Although stainless steel was discovered at the beginning of the twentieth century it was not until a few decades later that it was incorporated into the kitchen, the evolution of steel has been remarkable over the years, today we have many appliances and utensils in our kitchens, in fact in the most important kitchens internationally more than 90% of their pots and pans are made of stainless steel.

Stainless Steel in the kitchen

Stainless cookware is undoubtedly present in every kitchen – at least one saucepan from the hostess is there. And as for spoons and pots and say nothing – proper kitchen utensils are made only of anticorrosive alloys. Well, let’s consider it more carefully: is it so good in everyday life, what metals do it from, and whether it is worth believing everything that the producers themselves write on the packages.

Features

Stainless steel cookware is not just beautiful in the kitchen, and it also has some specific advantages:

Durability – and the account here goes on for decades. This is due not only to corrosion resistance but also to the strength of the walls of the dishes. It will never break from a forceful impact like cast iron, and it is tough to crush it, unlike copper or more affordable aluminum.

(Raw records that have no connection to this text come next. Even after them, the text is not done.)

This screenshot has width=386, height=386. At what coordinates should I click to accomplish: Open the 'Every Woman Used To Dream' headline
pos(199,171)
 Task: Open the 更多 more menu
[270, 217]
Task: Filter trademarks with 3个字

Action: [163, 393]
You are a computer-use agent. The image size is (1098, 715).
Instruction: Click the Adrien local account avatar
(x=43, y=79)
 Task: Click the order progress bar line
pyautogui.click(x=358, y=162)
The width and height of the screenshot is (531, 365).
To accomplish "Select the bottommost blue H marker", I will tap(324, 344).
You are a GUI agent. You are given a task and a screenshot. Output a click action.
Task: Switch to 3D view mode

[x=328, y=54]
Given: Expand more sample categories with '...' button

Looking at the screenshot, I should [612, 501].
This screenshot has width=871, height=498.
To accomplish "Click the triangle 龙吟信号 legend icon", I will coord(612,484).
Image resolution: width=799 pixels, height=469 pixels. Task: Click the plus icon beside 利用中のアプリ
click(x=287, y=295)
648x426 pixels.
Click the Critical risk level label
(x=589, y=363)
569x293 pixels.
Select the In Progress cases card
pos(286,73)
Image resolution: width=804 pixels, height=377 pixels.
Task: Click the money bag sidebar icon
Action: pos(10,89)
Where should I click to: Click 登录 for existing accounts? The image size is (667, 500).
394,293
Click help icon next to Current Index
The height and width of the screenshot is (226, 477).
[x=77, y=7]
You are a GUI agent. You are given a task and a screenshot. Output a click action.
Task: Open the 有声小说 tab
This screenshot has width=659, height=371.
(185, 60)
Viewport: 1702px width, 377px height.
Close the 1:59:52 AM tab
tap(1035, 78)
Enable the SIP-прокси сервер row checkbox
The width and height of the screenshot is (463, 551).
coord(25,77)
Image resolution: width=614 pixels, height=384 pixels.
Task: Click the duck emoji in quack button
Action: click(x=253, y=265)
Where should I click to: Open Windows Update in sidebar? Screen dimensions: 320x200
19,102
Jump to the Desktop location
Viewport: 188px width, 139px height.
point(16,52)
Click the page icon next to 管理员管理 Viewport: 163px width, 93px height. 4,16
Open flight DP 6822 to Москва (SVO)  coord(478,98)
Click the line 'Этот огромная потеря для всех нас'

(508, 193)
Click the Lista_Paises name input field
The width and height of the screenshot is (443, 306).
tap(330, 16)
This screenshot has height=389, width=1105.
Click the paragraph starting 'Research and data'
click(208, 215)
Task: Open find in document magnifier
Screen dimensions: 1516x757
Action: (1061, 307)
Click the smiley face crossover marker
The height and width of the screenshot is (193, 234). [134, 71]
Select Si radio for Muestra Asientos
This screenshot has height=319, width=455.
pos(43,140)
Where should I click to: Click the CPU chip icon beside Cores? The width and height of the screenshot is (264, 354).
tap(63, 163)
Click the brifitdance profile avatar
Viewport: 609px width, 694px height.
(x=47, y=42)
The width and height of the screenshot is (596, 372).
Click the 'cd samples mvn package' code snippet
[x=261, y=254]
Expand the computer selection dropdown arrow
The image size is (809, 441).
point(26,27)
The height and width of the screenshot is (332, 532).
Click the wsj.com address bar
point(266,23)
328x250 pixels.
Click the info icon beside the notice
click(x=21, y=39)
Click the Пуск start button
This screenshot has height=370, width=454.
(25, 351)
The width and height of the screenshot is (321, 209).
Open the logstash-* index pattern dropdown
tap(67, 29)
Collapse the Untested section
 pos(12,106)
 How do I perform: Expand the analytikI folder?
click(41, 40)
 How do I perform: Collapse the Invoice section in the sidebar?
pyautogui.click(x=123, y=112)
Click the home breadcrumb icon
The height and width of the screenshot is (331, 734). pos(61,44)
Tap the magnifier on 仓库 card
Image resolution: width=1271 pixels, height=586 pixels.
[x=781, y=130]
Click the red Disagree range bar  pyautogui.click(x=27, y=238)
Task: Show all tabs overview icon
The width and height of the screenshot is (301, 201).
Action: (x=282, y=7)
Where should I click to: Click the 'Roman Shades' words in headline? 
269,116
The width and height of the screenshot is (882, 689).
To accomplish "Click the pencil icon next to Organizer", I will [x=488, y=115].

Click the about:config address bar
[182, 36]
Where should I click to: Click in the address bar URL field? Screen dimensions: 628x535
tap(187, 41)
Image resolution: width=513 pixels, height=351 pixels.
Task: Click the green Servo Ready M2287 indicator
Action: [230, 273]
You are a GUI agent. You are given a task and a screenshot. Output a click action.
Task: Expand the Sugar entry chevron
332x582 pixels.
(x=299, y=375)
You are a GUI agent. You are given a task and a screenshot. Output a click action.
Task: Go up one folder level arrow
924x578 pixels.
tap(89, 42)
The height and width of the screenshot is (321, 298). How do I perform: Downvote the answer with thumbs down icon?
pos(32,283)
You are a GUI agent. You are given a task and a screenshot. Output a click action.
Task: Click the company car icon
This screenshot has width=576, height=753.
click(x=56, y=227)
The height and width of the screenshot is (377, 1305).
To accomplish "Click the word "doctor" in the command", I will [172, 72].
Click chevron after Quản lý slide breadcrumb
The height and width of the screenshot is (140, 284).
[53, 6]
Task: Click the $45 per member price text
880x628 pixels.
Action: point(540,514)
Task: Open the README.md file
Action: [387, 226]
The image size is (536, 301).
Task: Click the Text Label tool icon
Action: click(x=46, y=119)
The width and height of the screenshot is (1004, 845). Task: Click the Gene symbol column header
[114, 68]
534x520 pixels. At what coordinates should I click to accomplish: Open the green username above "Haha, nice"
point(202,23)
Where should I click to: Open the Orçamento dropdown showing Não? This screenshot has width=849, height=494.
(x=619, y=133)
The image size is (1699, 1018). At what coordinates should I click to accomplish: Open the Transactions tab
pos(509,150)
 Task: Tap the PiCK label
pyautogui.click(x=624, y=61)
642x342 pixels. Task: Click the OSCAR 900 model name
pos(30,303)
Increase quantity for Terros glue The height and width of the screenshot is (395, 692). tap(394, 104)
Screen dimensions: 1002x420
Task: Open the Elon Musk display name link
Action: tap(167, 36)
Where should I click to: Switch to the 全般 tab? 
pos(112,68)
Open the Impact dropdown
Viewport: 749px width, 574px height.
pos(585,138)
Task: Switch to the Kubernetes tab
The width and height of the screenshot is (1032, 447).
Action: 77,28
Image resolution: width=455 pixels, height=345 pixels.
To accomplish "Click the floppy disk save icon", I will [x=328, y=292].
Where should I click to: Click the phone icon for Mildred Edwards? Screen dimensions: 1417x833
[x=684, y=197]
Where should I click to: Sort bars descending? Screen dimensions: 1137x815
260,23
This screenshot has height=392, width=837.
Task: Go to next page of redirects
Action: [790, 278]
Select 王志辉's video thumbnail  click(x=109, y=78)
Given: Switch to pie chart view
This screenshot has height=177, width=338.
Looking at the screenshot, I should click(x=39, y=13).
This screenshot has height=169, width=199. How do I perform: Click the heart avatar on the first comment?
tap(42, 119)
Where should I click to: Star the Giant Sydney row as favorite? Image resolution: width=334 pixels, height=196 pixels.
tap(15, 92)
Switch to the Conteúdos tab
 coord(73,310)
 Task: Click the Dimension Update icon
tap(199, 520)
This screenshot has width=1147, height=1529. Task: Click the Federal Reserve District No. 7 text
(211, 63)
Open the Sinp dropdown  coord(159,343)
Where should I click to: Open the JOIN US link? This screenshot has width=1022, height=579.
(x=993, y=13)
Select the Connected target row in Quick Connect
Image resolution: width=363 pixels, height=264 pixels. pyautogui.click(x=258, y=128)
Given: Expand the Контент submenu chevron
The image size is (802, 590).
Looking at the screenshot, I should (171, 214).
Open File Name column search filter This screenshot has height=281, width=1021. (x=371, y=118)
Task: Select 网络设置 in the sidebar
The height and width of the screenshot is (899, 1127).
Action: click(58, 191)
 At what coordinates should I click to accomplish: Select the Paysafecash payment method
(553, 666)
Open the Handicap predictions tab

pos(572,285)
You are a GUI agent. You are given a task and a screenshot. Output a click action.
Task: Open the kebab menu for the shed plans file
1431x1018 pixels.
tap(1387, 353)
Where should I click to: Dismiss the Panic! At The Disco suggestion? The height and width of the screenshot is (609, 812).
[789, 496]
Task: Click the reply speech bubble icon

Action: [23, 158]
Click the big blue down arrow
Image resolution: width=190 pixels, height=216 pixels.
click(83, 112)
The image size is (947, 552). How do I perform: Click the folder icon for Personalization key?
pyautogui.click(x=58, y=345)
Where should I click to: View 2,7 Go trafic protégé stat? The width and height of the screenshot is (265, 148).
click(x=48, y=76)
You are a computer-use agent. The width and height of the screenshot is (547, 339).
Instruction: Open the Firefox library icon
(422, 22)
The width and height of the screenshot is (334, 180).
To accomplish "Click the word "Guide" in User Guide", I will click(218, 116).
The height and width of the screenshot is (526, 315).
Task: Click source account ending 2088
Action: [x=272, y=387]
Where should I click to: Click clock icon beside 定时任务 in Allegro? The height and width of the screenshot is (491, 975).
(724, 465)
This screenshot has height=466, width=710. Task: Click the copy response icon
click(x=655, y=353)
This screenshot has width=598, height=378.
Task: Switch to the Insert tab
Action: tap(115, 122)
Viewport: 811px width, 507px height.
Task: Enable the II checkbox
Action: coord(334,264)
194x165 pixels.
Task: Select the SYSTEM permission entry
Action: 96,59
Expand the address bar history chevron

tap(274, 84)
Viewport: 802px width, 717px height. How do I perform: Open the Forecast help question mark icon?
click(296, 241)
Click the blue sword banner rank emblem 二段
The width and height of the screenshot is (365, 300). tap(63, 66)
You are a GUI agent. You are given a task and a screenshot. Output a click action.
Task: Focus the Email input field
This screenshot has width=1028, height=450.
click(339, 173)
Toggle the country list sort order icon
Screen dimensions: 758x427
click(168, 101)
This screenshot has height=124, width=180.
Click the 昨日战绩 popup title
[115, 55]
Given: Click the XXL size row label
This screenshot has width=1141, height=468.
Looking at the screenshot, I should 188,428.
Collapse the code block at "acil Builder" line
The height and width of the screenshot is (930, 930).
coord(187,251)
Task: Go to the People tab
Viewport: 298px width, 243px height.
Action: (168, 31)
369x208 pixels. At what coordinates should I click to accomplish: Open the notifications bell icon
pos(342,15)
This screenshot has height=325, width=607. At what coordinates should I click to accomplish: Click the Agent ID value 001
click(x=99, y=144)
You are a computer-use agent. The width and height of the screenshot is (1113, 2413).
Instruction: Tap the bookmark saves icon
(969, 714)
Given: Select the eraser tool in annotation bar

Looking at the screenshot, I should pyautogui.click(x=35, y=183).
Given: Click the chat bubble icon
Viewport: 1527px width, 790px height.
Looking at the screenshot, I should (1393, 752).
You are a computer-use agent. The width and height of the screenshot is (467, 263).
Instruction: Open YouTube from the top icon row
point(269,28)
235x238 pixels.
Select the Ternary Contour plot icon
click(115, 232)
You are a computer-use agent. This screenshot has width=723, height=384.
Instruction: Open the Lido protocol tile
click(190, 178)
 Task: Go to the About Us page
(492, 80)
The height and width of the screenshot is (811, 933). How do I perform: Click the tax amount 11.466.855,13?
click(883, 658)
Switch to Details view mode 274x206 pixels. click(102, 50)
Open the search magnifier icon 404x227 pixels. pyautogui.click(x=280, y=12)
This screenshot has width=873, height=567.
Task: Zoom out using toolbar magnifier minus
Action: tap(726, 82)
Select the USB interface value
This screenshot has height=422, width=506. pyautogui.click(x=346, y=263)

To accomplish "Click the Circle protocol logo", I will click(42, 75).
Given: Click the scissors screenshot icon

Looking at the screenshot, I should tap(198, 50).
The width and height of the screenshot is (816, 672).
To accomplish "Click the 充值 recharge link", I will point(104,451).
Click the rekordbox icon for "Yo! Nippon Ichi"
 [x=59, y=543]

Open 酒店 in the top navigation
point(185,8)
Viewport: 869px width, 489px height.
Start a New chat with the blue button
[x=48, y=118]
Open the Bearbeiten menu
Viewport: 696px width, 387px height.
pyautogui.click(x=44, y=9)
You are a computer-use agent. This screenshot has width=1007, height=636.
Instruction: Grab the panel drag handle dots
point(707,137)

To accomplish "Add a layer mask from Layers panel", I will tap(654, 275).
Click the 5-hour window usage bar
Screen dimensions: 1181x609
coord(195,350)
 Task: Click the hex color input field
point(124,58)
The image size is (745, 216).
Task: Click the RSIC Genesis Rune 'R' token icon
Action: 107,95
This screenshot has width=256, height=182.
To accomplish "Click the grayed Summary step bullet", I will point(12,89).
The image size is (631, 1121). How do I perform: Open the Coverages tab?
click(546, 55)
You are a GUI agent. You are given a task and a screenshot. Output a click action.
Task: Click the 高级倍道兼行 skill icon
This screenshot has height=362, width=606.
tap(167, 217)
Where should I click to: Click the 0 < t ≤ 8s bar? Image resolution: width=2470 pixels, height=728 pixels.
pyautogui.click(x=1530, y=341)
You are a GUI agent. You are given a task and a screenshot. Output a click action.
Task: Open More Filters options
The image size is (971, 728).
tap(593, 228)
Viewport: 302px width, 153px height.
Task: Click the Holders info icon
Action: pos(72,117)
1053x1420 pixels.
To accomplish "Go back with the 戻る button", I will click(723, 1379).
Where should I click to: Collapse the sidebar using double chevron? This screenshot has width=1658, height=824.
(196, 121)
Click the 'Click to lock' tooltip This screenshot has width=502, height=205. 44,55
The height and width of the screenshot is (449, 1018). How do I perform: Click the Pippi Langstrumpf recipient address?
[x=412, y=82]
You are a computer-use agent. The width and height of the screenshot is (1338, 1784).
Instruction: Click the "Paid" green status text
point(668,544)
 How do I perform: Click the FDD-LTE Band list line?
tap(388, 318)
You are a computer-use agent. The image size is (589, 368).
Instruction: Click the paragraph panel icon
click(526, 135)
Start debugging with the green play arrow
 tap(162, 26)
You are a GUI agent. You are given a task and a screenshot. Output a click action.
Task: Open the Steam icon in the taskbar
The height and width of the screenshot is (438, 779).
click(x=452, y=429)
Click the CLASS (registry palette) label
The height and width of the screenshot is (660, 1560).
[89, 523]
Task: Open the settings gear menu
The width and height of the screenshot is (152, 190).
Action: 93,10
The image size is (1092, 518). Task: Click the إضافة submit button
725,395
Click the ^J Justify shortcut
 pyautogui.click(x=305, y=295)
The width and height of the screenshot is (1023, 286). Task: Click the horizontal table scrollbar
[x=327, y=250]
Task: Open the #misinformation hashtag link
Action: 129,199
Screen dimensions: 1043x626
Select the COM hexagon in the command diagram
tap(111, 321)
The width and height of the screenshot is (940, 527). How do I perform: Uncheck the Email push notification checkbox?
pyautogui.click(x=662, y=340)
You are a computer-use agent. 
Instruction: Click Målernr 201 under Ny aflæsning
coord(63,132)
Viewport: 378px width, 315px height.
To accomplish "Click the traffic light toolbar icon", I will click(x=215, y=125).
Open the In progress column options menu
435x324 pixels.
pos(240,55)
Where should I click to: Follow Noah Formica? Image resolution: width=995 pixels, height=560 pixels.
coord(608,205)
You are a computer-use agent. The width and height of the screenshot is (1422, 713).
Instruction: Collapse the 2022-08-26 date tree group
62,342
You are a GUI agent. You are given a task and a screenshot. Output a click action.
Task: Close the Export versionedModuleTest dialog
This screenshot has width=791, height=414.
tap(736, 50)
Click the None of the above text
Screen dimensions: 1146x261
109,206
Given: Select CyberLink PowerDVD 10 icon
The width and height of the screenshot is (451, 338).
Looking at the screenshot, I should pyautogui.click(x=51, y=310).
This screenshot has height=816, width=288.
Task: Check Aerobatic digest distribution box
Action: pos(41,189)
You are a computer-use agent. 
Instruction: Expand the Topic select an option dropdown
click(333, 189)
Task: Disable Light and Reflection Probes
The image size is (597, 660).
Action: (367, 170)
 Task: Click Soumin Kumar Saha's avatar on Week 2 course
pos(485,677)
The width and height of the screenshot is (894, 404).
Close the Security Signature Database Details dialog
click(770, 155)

Hygiene is the smooth surface of Stainless steel dinner sets, and the absence of any pores makes it possible to wash pots and pans from stainless steel correctly. Although this does not mean that the dishes can be tipped with impunity by a metal scraper, leaving scratches on the polish.

Possibility to use with any ovens (except, of course, microwave). Most modern models initially come with a ferrite bottom, which allows them to “make friends” even with induction cookers.

However, there are drawbacks to such wonderful utensils. Due to the uneven distribution of temperature, food in thin-walled appliances often burns. A very thick bottom can solve part of the problem. Although it is cheaper to make it multilayered, hiding between the two thin contours of steel, an aluminum or copper disk.

Even if you do not have allergies to this metal, storing foods in stainless steel utensils is highly undesirable, so that the nickel content in the prepared dishes does not exceed the norm. That is, you have made something delicious – just put it into another, more suitable container.

Materials

But stainless steel is different, so it’s not worth to focus on just a mirror shine. Alloyed alloys for the production of dishes can be used in a variety of ways.

18/10 (or Aisi 304) is austenitic steel, which is used to make only the best cookware. European manufacturers often use it for elite cutlery.

201 or 202 – the so-called medical or surgical steel, is only suitable for cheap utensils. These alloys contain much less nickel, which producers partially replace manganese. The best of them are cookware, not intended for cooking on the stove: bowls, saucepans, and cutlery.

430 – Ferritic steel with a content of 17-27% chromium and already entirely without nickel. Whole dishes are not made of it, limited to the execution of the upper part of the multilayered bottom. However, for cutlery it also suits.

420 – Martensitic steel is used for making knives, because it is very hard, although because of its fragility it is difficult to process.

The way of production of stainless steel cookware by Steel Bartan manufacturers can also differ. Inexpensive utensils are made by stamping. But the cast, though less in demand because of its high cost, will last you much longer.